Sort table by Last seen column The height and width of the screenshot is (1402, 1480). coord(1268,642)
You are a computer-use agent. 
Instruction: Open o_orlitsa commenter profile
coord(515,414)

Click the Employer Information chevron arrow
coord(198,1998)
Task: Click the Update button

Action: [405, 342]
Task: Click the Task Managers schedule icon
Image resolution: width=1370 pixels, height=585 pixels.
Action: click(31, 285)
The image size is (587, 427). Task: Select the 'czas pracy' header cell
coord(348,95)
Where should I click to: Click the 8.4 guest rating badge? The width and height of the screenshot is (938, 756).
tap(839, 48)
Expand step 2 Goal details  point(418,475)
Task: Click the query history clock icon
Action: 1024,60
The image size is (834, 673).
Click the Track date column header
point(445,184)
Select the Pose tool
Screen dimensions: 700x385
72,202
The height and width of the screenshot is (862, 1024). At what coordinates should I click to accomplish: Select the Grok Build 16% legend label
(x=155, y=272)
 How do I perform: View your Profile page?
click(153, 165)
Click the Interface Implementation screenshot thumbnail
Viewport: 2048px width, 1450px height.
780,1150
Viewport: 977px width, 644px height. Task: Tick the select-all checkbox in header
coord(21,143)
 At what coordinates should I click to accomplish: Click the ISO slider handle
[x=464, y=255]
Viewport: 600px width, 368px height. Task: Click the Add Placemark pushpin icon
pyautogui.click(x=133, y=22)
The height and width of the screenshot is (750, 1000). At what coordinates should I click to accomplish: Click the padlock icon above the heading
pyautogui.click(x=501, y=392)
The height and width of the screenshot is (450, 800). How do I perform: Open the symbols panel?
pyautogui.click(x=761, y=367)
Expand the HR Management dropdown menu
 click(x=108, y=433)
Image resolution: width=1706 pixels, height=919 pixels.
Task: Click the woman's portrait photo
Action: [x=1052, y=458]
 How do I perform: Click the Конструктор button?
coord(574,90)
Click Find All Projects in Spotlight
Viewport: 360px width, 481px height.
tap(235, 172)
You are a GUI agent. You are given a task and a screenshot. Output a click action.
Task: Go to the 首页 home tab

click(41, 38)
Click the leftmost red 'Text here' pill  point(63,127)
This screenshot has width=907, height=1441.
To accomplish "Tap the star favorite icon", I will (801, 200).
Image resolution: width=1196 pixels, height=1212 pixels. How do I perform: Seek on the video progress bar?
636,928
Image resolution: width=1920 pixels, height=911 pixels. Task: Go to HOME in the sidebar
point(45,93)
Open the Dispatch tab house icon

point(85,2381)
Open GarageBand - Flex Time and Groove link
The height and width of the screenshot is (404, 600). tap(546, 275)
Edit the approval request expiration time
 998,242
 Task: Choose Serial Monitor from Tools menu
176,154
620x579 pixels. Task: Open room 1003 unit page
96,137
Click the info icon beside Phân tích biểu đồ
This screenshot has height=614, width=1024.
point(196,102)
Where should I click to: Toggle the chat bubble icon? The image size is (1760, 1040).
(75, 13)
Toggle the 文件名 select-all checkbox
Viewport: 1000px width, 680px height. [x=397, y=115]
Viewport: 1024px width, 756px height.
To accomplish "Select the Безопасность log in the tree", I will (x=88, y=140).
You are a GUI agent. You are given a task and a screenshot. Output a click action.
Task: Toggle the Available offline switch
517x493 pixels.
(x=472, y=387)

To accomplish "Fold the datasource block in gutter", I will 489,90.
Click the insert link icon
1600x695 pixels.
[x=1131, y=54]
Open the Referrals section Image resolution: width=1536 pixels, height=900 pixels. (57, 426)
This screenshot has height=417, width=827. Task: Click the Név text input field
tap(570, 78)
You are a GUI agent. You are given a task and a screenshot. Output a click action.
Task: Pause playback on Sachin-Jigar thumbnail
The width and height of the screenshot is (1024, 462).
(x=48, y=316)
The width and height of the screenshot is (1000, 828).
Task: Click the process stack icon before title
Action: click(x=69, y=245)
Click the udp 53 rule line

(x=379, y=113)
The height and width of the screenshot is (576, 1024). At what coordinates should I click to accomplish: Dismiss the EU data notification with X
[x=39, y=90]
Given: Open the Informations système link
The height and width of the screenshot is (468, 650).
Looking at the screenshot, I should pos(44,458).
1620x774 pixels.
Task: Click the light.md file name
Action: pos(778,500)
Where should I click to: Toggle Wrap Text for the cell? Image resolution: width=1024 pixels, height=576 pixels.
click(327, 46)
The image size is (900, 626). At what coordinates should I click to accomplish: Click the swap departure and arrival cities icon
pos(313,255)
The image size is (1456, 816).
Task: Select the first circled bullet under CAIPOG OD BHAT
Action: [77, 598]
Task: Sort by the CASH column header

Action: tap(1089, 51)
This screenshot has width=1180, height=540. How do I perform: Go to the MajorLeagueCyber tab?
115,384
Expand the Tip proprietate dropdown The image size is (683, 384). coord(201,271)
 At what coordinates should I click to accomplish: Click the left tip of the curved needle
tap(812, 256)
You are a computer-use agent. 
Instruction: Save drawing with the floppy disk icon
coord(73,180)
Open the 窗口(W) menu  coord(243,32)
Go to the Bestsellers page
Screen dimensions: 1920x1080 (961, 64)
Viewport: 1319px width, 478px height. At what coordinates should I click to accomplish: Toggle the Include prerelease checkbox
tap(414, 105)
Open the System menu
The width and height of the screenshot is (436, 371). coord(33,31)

========================================================================

Exercise —
Copy out all of the listing, exactly as it reads.

Your solution —
Sort table by Last seen column The height and width of the screenshot is (1402, 1480). coord(1268,642)
You are a computer-use agent. 
Instruction: Open o_orlitsa commenter profile
coord(515,414)

Click the Employer Information chevron arrow
coord(198,1998)
Task: Click the Update button

Action: [405, 342]
Task: Click the Task Managers schedule icon
Image resolution: width=1370 pixels, height=585 pixels.
Action: click(31, 285)
The image size is (587, 427). Task: Select the 'czas pracy' header cell
coord(348,95)
Where should I click to: Click the 8.4 guest rating badge? The width and height of the screenshot is (938, 756).
tap(839, 48)
Expand step 2 Goal details  point(418,475)
Task: Click the query history clock icon
Action: 1024,60
The image size is (834, 673).
Click the Track date column header
point(445,184)
Select the Pose tool
Screen dimensions: 700x385
72,202
The height and width of the screenshot is (862, 1024). At what coordinates should I click to accomplish: Select the Grok Build 16% legend label
(x=155, y=272)
 How do I perform: View your Profile page?
click(153, 165)
Click the Interface Implementation screenshot thumbnail
Viewport: 2048px width, 1450px height.
780,1150
Viewport: 977px width, 644px height. Task: Tick the select-all checkbox in header
coord(21,143)
 At what coordinates should I click to accomplish: Click the ISO slider handle
[x=464, y=255]
Viewport: 600px width, 368px height. Task: Click the Add Placemark pushpin icon
pyautogui.click(x=133, y=22)
The height and width of the screenshot is (750, 1000). At what coordinates should I click to accomplish: Click the padlock icon above the heading
pyautogui.click(x=501, y=392)
The height and width of the screenshot is (450, 800). How do I perform: Open the symbols panel?
pyautogui.click(x=761, y=367)
Expand the HR Management dropdown menu
 click(x=108, y=433)
Image resolution: width=1706 pixels, height=919 pixels.
Task: Click the woman's portrait photo
Action: [x=1052, y=458]
 How do I perform: Click the Конструктор button?
coord(574,90)
Click Find All Projects in Spotlight
Viewport: 360px width, 481px height.
tap(235, 172)
You are a GUI agent. You are given a task and a screenshot. Output a click action.
Task: Go to the 首页 home tab

click(41, 38)
Click the leftmost red 'Text here' pill  point(63,127)
This screenshot has width=907, height=1441.
To accomplish "Tap the star favorite icon", I will (801, 200).
Image resolution: width=1196 pixels, height=1212 pixels. How do I perform: Seek on the video progress bar?
636,928
Image resolution: width=1920 pixels, height=911 pixels. Task: Go to HOME in the sidebar
point(45,93)
Open the Dispatch tab house icon

point(85,2381)
Open GarageBand - Flex Time and Groove link
The height and width of the screenshot is (404, 600). tap(546, 275)
Edit the approval request expiration time
 998,242
 Task: Choose Serial Monitor from Tools menu
176,154
620x579 pixels. Task: Open room 1003 unit page
96,137
Click the info icon beside Phân tích biểu đồ
This screenshot has height=614, width=1024.
point(196,102)
Where should I click to: Toggle the chat bubble icon? The image size is (1760, 1040).
(75, 13)
Toggle the 文件名 select-all checkbox
Viewport: 1000px width, 680px height. [x=397, y=115]
Viewport: 1024px width, 756px height.
To accomplish "Select the Безопасность log in the tree", I will (x=88, y=140).
You are a GUI agent. You are given a task and a screenshot. Output a click action.
Task: Toggle the Available offline switch
517x493 pixels.
(x=472, y=387)

To accomplish "Fold the datasource block in gutter", I will 489,90.
Click the insert link icon
1600x695 pixels.
[x=1131, y=54]
Open the Referrals section Image resolution: width=1536 pixels, height=900 pixels. (57, 426)
This screenshot has height=417, width=827. Task: Click the Név text input field
tap(570, 78)
You are a GUI agent. You are given a task and a screenshot. Output a click action.
Task: Pause playback on Sachin-Jigar thumbnail
The width and height of the screenshot is (1024, 462).
(x=48, y=316)
The width and height of the screenshot is (1000, 828).
Task: Click the process stack icon before title
Action: click(x=69, y=245)
Click the udp 53 rule line

(x=379, y=113)
The height and width of the screenshot is (576, 1024). At what coordinates should I click to accomplish: Dismiss the EU data notification with X
[x=39, y=90]
Given: Open the Informations système link
The height and width of the screenshot is (468, 650).
Looking at the screenshot, I should pos(44,458).
1620x774 pixels.
Task: Click the light.md file name
Action: pos(778,500)
Where should I click to: Toggle Wrap Text for the cell? Image resolution: width=1024 pixels, height=576 pixels.
click(327, 46)
The image size is (900, 626). At what coordinates should I click to accomplish: Click the swap departure and arrival cities icon
pos(313,255)
The image size is (1456, 816).
Task: Select the first circled bullet under CAIPOG OD BHAT
Action: [77, 598]
Task: Sort by the CASH column header

Action: tap(1089, 51)
This screenshot has width=1180, height=540. How do I perform: Go to the MajorLeagueCyber tab?
115,384
Expand the Tip proprietate dropdown The image size is (683, 384). coord(201,271)
 At what coordinates should I click to accomplish: Click the left tip of the curved needle
tap(812, 256)
You are a computer-use agent. 
Instruction: Save drawing with the floppy disk icon
coord(73,180)
Open the 窗口(W) menu  coord(243,32)
Go to the Bestsellers page
Screen dimensions: 1920x1080 (961, 64)
Viewport: 1319px width, 478px height. At what coordinates should I click to accomplish: Toggle the Include prerelease checkbox
tap(414, 105)
Open the System menu
The width and height of the screenshot is (436, 371). coord(33,31)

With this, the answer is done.